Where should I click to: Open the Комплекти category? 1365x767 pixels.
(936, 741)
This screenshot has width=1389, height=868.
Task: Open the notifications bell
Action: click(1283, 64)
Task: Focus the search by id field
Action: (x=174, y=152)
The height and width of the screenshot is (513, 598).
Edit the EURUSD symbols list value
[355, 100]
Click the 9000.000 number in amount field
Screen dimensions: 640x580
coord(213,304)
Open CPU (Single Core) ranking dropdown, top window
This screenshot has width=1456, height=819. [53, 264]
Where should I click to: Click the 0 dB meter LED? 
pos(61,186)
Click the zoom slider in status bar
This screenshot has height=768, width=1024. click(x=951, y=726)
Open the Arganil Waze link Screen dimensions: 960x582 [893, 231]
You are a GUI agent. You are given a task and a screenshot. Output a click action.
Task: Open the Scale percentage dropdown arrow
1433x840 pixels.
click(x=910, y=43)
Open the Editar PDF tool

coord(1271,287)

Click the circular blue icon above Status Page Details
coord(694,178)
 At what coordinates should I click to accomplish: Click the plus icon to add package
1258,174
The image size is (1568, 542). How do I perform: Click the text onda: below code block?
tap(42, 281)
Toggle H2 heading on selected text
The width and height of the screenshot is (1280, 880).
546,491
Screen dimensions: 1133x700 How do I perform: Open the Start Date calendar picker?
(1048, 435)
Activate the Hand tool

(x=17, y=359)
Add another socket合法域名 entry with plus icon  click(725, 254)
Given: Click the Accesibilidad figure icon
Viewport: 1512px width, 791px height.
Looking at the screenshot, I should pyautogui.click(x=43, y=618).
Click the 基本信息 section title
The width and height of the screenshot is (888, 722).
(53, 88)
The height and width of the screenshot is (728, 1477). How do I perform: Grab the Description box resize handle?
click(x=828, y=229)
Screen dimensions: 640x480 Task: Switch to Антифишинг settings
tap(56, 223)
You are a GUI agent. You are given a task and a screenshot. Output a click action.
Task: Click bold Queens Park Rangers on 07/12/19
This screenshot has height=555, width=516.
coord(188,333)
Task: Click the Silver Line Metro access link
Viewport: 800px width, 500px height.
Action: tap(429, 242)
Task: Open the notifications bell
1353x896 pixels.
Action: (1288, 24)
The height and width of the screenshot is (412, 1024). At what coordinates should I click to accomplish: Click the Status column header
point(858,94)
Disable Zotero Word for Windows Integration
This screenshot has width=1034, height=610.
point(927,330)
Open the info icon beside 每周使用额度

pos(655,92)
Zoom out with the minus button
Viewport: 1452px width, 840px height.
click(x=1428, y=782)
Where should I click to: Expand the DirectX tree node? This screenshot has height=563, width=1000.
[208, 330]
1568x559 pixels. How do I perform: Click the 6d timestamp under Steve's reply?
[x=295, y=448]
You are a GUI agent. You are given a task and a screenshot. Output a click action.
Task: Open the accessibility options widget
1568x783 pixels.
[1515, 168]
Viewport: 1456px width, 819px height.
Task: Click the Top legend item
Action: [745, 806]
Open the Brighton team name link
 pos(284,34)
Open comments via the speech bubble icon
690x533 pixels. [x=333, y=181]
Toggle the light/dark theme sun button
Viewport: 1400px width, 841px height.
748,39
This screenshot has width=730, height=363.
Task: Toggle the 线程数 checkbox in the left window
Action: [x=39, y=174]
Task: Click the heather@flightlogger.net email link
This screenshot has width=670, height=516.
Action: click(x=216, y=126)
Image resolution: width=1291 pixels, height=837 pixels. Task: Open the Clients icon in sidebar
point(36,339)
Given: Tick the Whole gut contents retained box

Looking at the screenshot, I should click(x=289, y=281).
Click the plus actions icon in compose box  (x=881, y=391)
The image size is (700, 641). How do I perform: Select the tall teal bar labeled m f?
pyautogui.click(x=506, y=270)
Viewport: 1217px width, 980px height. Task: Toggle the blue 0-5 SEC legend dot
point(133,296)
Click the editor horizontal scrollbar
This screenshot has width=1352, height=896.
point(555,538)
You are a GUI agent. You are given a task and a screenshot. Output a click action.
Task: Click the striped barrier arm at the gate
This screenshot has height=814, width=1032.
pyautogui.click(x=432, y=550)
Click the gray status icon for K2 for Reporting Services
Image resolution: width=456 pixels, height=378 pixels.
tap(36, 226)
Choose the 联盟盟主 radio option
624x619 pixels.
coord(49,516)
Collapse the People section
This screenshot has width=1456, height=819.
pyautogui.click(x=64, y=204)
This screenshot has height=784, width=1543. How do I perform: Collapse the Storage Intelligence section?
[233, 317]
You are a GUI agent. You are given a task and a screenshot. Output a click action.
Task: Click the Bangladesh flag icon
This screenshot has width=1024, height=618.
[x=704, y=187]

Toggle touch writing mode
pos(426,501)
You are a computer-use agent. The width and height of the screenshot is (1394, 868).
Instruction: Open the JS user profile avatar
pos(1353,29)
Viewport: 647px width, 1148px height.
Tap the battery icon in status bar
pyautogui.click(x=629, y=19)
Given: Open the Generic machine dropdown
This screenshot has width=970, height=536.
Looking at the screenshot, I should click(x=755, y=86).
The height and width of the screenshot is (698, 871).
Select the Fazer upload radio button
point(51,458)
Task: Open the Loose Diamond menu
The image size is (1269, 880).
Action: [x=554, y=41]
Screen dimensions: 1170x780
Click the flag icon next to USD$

+===+

Set problem:
Can you quote the whole listing above word for word, every line in its original order?

The response:
Where should I click to: Open the Комплекти category? 1365x767 pixels.
(936, 741)
This screenshot has width=1389, height=868.
Task: Open the notifications bell
Action: click(1283, 64)
Task: Focus the search by id field
Action: (x=174, y=152)
The height and width of the screenshot is (513, 598).
Edit the EURUSD symbols list value
[355, 100]
Click the 9000.000 number in amount field
Screen dimensions: 640x580
coord(213,304)
Open CPU (Single Core) ranking dropdown, top window
This screenshot has width=1456, height=819. [53, 264]
Where should I click to: Click the 0 dB meter LED? 
pos(61,186)
Click the zoom slider in status bar
This screenshot has height=768, width=1024. click(x=951, y=726)
Open the Arganil Waze link Screen dimensions: 960x582 [893, 231]
You are a GUI agent. You are given a task and a screenshot. Output a click action.
Task: Open the Scale percentage dropdown arrow
1433x840 pixels.
click(x=910, y=43)
Open the Editar PDF tool

coord(1271,287)

Click the circular blue icon above Status Page Details
coord(694,178)
 At what coordinates should I click to accomplish: Click the plus icon to add package
1258,174
The image size is (1568, 542). How do I perform: Click the text onda: below code block?
tap(42, 281)
Toggle H2 heading on selected text
The width and height of the screenshot is (1280, 880).
546,491
Screen dimensions: 1133x700 How do I perform: Open the Start Date calendar picker?
(1048, 435)
Activate the Hand tool

(x=17, y=359)
Add another socket合法域名 entry with plus icon  click(725, 254)
Given: Click the Accesibilidad figure icon
Viewport: 1512px width, 791px height.
Looking at the screenshot, I should pyautogui.click(x=43, y=618).
Click the 基本信息 section title
The width and height of the screenshot is (888, 722).
(53, 88)
The height and width of the screenshot is (728, 1477). How do I perform: Grab the Description box resize handle?
click(x=828, y=229)
Screen dimensions: 640x480 Task: Switch to Антифишинг settings
tap(56, 223)
You are a GUI agent. You are given a task and a screenshot. Output a click action.
Task: Click bold Queens Park Rangers on 07/12/19
This screenshot has height=555, width=516.
coord(188,333)
Task: Click the Silver Line Metro access link
Viewport: 800px width, 500px height.
Action: tap(429, 242)
Task: Open the notifications bell
1353x896 pixels.
Action: (1288, 24)
The height and width of the screenshot is (412, 1024). At what coordinates should I click to accomplish: Click the Status column header
point(858,94)
Disable Zotero Word for Windows Integration
This screenshot has width=1034, height=610.
point(927,330)
Open the info icon beside 每周使用额度

pos(655,92)
Zoom out with the minus button
Viewport: 1452px width, 840px height.
click(x=1428, y=782)
Where should I click to: Expand the DirectX tree node? This screenshot has height=563, width=1000.
[208, 330]
1568x559 pixels. How do I perform: Click the 6d timestamp under Steve's reply?
[x=295, y=448]
You are a GUI agent. You are given a task and a screenshot. Output a click action.
Task: Open the accessibility options widget
1568x783 pixels.
[1515, 168]
Viewport: 1456px width, 819px height.
Task: Click the Top legend item
Action: [745, 806]
Open the Brighton team name link
 pos(284,34)
Open comments via the speech bubble icon
690x533 pixels. [x=333, y=181]
Toggle the light/dark theme sun button
Viewport: 1400px width, 841px height.
748,39
This screenshot has width=730, height=363.
Task: Toggle the 线程数 checkbox in the left window
Action: [x=39, y=174]
Task: Click the heather@flightlogger.net email link
This screenshot has width=670, height=516.
Action: click(x=216, y=126)
Image resolution: width=1291 pixels, height=837 pixels. Task: Open the Clients icon in sidebar
point(36,339)
Given: Tick the Whole gut contents retained box

Looking at the screenshot, I should click(x=289, y=281).
Click the plus actions icon in compose box  (x=881, y=391)
The image size is (700, 641). How do I perform: Select the tall teal bar labeled m f?
pyautogui.click(x=506, y=270)
Viewport: 1217px width, 980px height. Task: Toggle the blue 0-5 SEC legend dot
point(133,296)
Click the editor horizontal scrollbar
This screenshot has width=1352, height=896.
point(555,538)
You are a GUI agent. You are given a task and a screenshot. Output a click action.
Task: Click the striped barrier arm at the gate
This screenshot has height=814, width=1032.
pyautogui.click(x=432, y=550)
Click the gray status icon for K2 for Reporting Services
Image resolution: width=456 pixels, height=378 pixels.
tap(36, 226)
Choose the 联盟盟主 radio option
624x619 pixels.
coord(49,516)
Collapse the People section
This screenshot has width=1456, height=819.
pyautogui.click(x=64, y=204)
This screenshot has height=784, width=1543. How do I perform: Collapse the Storage Intelligence section?
[233, 317]
You are a GUI agent. You are given a task and a screenshot. Output a click action.
Task: Click the Bangladesh flag icon
This screenshot has width=1024, height=618.
[x=704, y=187]

Toggle touch writing mode
pos(426,501)
You are a computer-use agent. The width and height of the screenshot is (1394, 868).
Instruction: Open the JS user profile avatar
pos(1353,29)
Viewport: 647px width, 1148px height.
Tap the battery icon in status bar
pyautogui.click(x=629, y=19)
Given: Open the Generic machine dropdown
This screenshot has width=970, height=536.
Looking at the screenshot, I should click(x=755, y=86).
The height and width of the screenshot is (698, 871).
Select the Fazer upload radio button
point(51,458)
Task: Open the Loose Diamond menu
The image size is (1269, 880).
Action: [x=554, y=41]
Screen dimensions: 1170x780
Click the flag icon next to USD$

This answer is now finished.